BmoreArt’s Picks presents the best weekly art openings, events, and performances happening in Baltimore and surrounding areas. For a more comprehensive perspective, check the BmoreArt Calendar page, which includes ongoing exhibits and performances, and is updated on a daily basis.

To submit your calendar event, email us at!

American Landscapes
Ongoing through November 19
@ The David C. Driskell Center

American Landscapes is the first major exhibition at the David C. Driskell Center to juxtapose African American artists with their contemporaries, presenting a comprehensive narrative of the contribution of African American artists to American art canon.

The works in this exhibition were selected based on the artists’ contribution to the genre of landscape art and date from c. 1850 to 2020. Of the 73 works by 68 artists, over half were selected from the Driskell Center collection, with others borrowed from outside collections. These artists were chosen for their historical relevance and their artistry while considering individual style and influence or dialogue with their contemporaries.

Additionally, the exhibition includes a selection of 30 landscape works by Professor David C. Driskell, known for his love and depiction of pine trees, gardens, and landscapes. American Landscapes is curated by Dorit Yaron, Deputy Director, assisted by Professor Curlee R. Holton, Director, both of the David C. Driskell Center.

Annet Couwenberg: Sewing Circles | Opening Reception
Thursday, September 30 • 5pm | Ongoing through December 11
@ The Center for Art, Design and Visual Culture

The Center for Art, Design and Visual Culture (CADVC) presents Annet Couwenberg: Sewing Circles, on display from September 30 through December 11. The exhibition presents an overview of ten years of cultural research, digital experimentation, and finished artifacts by Couwenberg, who uses lace as a primary material. Through her creations, the artist asks how traditional textile construction can be modified or transformed by adapting it to digital fabrication processes.

Couwenberg’s technical experiments include 3D printing of multi-pronged connectors that are used to assemble umbrella-like structures, laser-cut buckram (cloth stiffened with glue) that produces dramatic origami “infinity” collars, and Y-shaped CNC-cut polyethylene that produces infinitely scalable lace forms. She has also explored Damask and Jacquard digital weavings. Some of Couwenberg’s work that evokes fish scales and skeletons was inspired through exploration of digitized fish skeletons during a 2014 Smithsonian Artist Research Fellowship.

One particular work on display was created at UMBC in partnership with engineering students led by professor of mechanical engineering Tim Topoleski and with the assistance of software developer and engineer Alan Grover. Cleft (2016–21) is based on a Dutch ruffled collar as an example of a piece of clothing acting as both a constraint and a beautiful enhancement. Based on the concept of clothing as metaphor, the work examines the precarious balance between the constraints of social norms and our private desires. There is an intertwined yet conflictual relationship between immigration and citizenship, a state of anxiety that defines our contemporary condition. By putting the audience in charge as the “digital puppeteer,” Cleft explores the untangling of this conflict between self-determination and dependency through the syntax of the body, and the boundaries of our social interactions through computer software, which translates our “movements.”

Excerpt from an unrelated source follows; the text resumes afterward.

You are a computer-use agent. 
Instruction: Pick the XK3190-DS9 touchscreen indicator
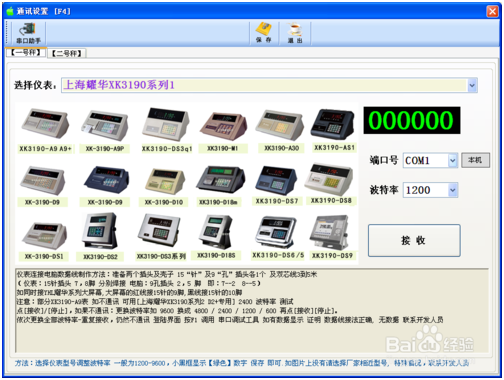pos(330,233)
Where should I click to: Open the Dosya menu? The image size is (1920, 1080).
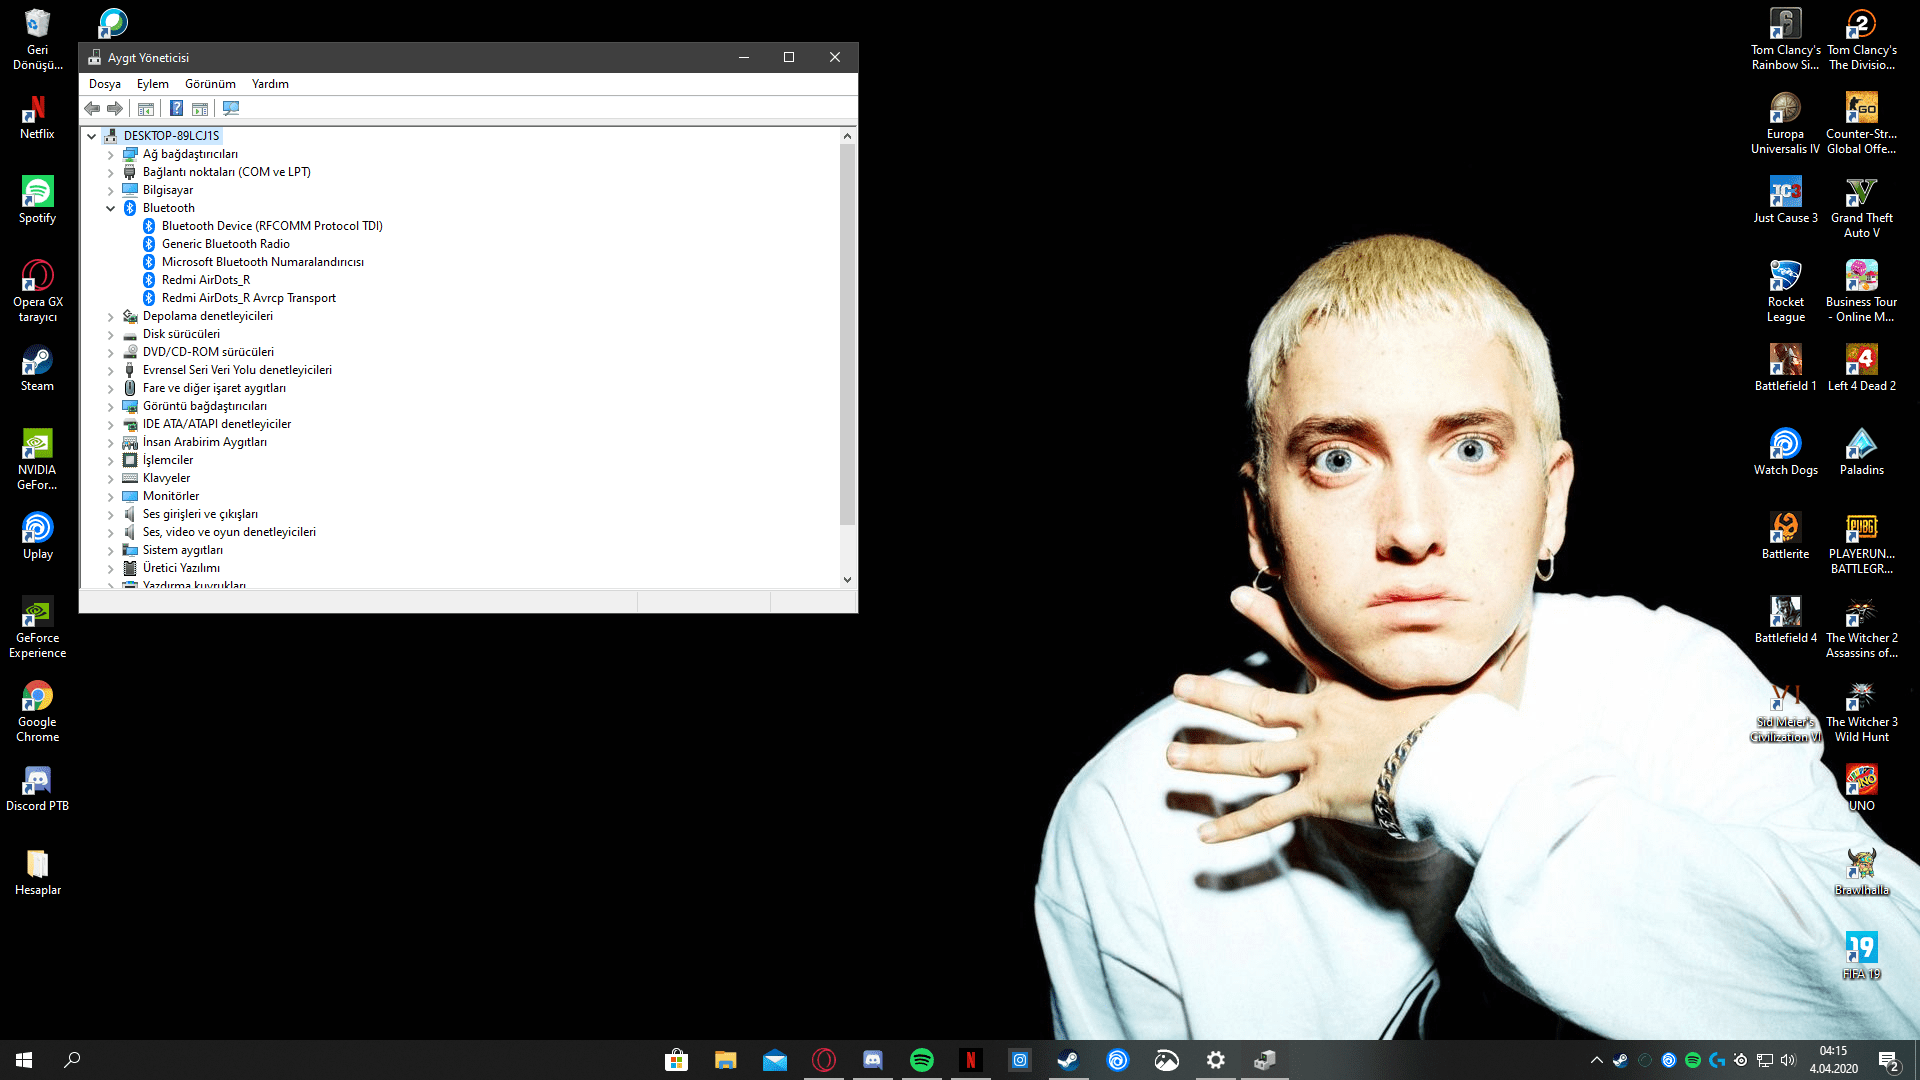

Born in the Netherlands, Annet Couwenberg received MFA degrees from Cranbrook Academy of Art and Syracuse University. She received a Smithsonian Artist and Research Fellowship in 2014. Her work has been exhibited nationally and internationally, including at Gyeonggi MOMA (Ansan, Korea), HOMA Museum (Seoul, Korea), Museum of Arts and Design (NYC), Delaware Center for Contemporary Arts (Wilmington, DE), 28th Street Studio (NYC), Contemporary Museum (Baltimore), City Gallery (Atlanta), Decorative Arts Museum (Little Rock, AR), Textile Museum (Tilburg, Netherlands). Her work has been reviewed widely, including in Le Monde, Los Angeles Times, The Washington Post, New York Times, Christian Science Monitor, Baltimore Sun, The Atlanta Constitution, Philadelphia Inquirer, Fiberarts, Surface Design, The Journal of Cloth and Culture and Sculpture Magazine. Telos Art Publishing published a monograph on her work in 2003.